The capability of
diclazuril, a benzeneacetonitrile anticoccidial agent, to inhibit development of tachyzoites of Toxoplasma gondii was examined in cultured human foreskin fibroblast cells and in Hsd:ICR mice. Treatment of infected cell cultures with 10.0, 1.0, 0.1 or 0.01 microgram of
diclazuril/ml for 3 days resulted in > 99% reduction in tachyzoite counts, compared with controls. Treatment with 0.005 microgram of
diclazuril/ml resulted in > 97% reduction in tachyzoite counts, compared with controls.
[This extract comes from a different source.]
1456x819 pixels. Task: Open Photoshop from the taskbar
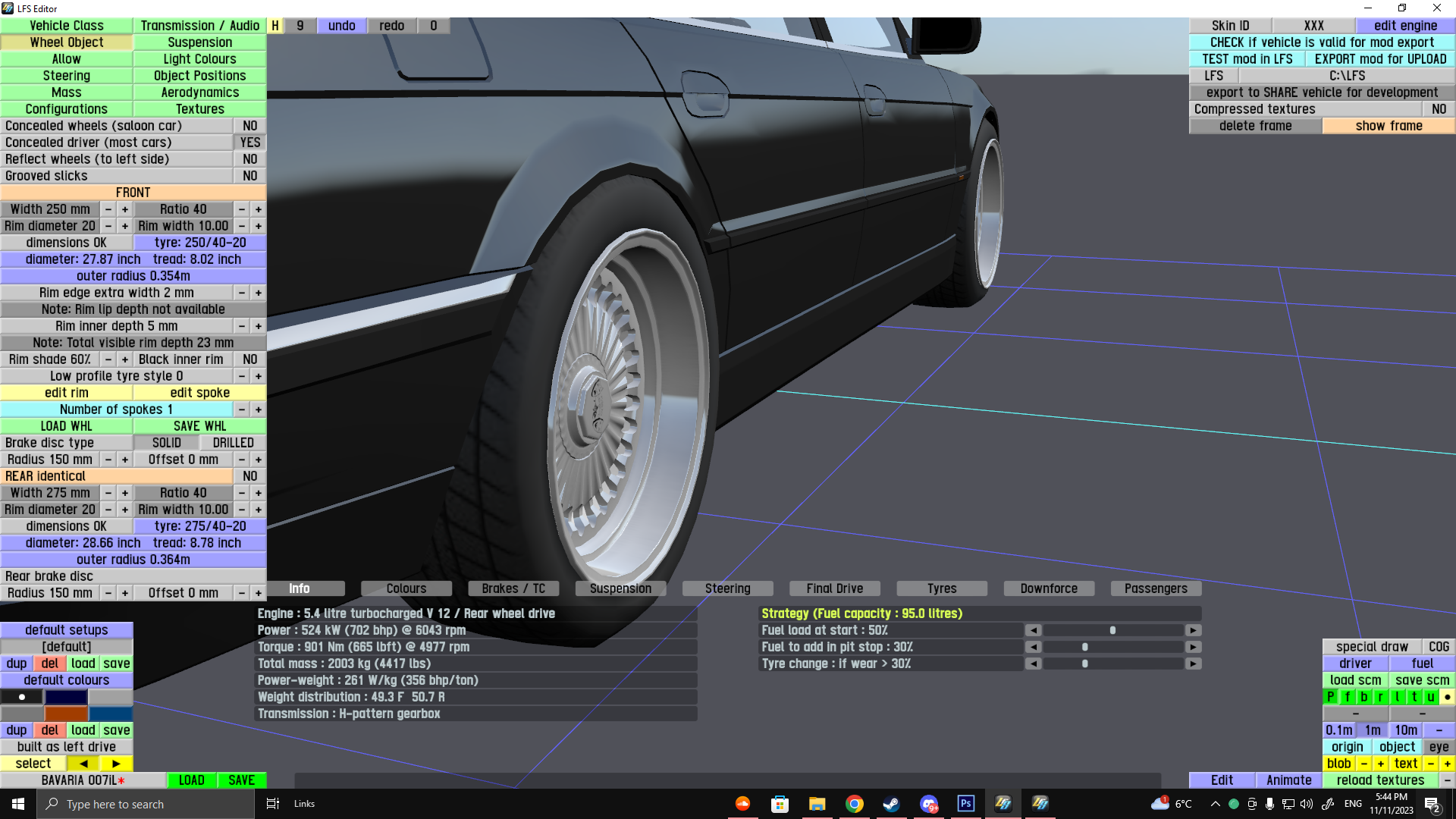coord(965,804)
Treatment of host cells with 10.0, 1.0, 0.1 and 0.01 microgram of
diclazuril/ml for 24 hours prior to tachyzoite inoculation resulted in 97, 31, 0, and 0% reduction in tachyzoite counts, compared with controls, respectively, 3 days after inoculation. All mice that were treated orally with 10.0 mg of
diclazuril/kg of
body weight and 80% of mice treated orally with 1.0 mg of
diclazuril/kg 1 day prior to and for 10 days after tachyzoite inoculation were protected against acute
toxoplasmosis. Mice treated with 10.0 mg of
diclazuril/kg did not develop protective immunity, whereas mice treated with 1.0 mg of
diclazuril/kg survived challenge exposure.